Carbapenems are a class of β-lactam antibiotics similar to cephalosporins and penicillins. Although some bacterial strains have found powerful strategies to resist β-lactam antibiotics by producing a class of cleaving enzymes, the β-lactamases, most β-lactamases cannot affect the carbapenems. Therefore, these substances are the drug of choice for several diseases such as urinary tract and abdominal infections as well as hospital-acquired pneumonia, if they are caused by multidrug-resistant bacteria. But there is growing evidence of even carbapenem resistance, and some pathogens were found to produce carbapenem-cleaving enzymes, the carbapenemases. Now, Hexin Xie at East China University of Science and Technology and his team have set up a strategy to identify those pathogens that carry the carbapenemases.

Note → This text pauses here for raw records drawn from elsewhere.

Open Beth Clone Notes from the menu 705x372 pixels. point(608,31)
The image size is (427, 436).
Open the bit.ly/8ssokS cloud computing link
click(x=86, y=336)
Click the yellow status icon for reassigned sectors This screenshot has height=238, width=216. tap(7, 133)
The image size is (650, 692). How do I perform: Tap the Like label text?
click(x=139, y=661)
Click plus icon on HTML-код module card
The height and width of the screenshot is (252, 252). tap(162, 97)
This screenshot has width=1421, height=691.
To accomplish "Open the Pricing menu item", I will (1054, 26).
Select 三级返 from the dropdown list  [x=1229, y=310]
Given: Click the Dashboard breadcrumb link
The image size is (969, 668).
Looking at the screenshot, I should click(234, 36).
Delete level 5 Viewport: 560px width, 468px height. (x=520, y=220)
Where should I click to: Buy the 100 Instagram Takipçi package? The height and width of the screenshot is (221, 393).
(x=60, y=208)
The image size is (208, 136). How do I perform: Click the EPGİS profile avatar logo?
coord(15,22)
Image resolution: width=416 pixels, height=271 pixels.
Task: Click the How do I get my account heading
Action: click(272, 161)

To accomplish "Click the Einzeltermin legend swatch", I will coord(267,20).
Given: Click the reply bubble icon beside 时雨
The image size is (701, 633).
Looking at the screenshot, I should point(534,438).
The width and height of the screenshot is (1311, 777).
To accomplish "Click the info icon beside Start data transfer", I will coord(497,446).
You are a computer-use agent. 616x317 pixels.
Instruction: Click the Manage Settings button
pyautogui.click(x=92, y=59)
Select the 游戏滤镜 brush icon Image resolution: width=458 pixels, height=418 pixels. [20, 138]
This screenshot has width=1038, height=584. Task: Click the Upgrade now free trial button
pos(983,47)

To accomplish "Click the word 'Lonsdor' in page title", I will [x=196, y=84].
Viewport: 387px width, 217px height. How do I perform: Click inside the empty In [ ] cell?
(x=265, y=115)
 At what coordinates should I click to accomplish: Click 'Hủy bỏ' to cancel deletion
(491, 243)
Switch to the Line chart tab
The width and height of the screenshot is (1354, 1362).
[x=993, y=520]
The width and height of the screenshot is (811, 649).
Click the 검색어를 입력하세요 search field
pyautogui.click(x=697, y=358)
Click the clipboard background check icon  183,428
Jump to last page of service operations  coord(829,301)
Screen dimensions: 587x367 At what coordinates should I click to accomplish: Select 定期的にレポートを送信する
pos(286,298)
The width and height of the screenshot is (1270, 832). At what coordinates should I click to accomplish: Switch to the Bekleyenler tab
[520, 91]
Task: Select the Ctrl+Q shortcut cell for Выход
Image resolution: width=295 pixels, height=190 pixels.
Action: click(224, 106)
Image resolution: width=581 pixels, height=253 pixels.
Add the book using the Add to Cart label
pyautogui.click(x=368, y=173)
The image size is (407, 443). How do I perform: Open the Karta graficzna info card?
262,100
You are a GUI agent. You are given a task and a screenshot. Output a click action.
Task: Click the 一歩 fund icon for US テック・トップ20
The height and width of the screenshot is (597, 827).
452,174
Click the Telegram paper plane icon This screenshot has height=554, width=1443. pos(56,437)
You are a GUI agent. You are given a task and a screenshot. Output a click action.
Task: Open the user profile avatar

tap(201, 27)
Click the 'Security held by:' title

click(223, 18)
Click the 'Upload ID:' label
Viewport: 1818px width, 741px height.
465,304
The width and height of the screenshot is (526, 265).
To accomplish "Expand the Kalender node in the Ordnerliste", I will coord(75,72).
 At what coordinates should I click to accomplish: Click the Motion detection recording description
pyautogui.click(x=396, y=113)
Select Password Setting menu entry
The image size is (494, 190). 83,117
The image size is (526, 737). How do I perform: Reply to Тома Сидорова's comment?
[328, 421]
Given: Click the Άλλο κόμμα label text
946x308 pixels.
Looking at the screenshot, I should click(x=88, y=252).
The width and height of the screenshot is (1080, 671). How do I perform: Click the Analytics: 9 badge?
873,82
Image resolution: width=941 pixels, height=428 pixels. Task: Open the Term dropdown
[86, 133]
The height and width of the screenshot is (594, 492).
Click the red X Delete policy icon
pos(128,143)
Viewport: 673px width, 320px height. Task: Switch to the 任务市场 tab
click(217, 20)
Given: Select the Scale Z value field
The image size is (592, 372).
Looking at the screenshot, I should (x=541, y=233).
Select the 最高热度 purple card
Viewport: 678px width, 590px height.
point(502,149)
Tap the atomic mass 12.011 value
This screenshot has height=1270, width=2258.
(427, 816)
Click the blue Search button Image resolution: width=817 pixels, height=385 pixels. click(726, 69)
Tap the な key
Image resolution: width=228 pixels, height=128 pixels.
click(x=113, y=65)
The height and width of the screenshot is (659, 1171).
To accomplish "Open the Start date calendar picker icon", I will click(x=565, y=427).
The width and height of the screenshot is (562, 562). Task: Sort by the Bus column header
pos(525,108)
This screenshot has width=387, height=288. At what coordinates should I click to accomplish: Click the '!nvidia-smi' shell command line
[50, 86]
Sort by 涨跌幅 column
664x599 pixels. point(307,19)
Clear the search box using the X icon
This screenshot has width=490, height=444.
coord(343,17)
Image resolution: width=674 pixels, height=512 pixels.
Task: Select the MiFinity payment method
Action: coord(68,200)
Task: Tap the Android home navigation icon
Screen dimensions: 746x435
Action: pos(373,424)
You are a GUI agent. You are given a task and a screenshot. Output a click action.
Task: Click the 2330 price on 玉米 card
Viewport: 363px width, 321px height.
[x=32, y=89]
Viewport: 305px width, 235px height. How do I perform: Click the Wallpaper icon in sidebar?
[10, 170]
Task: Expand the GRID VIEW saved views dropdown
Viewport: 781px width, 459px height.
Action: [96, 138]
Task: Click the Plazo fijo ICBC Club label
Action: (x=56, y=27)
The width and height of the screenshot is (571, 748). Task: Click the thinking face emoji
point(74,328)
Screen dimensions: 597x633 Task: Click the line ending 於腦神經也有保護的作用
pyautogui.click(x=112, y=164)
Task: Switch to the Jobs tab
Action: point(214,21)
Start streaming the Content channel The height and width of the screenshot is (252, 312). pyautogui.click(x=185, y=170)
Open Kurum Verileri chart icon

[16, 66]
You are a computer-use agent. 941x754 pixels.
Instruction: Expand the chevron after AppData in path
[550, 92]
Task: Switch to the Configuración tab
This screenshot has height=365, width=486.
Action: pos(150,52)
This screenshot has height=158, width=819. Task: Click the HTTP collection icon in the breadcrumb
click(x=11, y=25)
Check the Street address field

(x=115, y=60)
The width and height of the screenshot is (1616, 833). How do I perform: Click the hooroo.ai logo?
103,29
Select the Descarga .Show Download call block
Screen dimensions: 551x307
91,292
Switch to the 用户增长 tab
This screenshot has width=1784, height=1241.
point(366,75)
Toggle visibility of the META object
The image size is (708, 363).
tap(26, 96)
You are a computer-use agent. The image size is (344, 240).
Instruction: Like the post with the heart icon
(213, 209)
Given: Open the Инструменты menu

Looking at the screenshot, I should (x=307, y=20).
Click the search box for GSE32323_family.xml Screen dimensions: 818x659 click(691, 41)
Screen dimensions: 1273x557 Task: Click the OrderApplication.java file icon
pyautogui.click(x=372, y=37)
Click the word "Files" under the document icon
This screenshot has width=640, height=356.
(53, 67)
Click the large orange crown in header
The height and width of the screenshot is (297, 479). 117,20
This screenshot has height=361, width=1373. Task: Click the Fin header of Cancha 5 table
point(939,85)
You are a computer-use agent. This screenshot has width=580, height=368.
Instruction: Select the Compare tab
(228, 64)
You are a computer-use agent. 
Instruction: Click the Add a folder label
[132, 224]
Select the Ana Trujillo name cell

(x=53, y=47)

The researchers developed a molecule that has the same structure as the carbapenems but has a fluorogenic dye attached. If this carbapenem-mimicking compound, CVB-1, is recognized by a carbapenemase, for example, in an bacteria extract, CVB-1 is cleaved and undergoes spontaneous degradation. As this destroys the electronic interaction of the attached dye with the carbapenem compound, the dye turns into a green fluorescent molecule, which means, if it is irradiated with light of a certain wavelength, it emits intense green light. Thus, the assay in principle works as follows: If there is an active carbapenemase present, for example, in a bacteria extract, a couple of minutes later the sample glows green upon excitation. Xie and his colleagues said: "CVB-1 [...] is essentially non-fluorescent [...], and the addition of [the carbapenemase] triggers the turn-on of the fluorescent signal upon excitation [...] with over 200-fold enhancement ratio."
This technique allows the detection of antibiotic resistance activity by fluorescence. Thus, using this fluorescence-based assay system, it would be possible to find out in very short time whether carbapenem-resistant bacteria (such as certain Enterobacteriaceae and Klebsiella pneumoniae strains) are indeed present during an infection. More specific treatment strategies could be designed and an overuse of non-effective drugs could be avoided. The scientists have performed several tests to prove that their CVB-1 assay is specific, that the detection limit is low, and that it can indeed be used in live systems. This fast and simple fluorescence-based assay is certainly a remarkable approach in the ongoing and urgent fight against the fast spread of antibiotic resistance.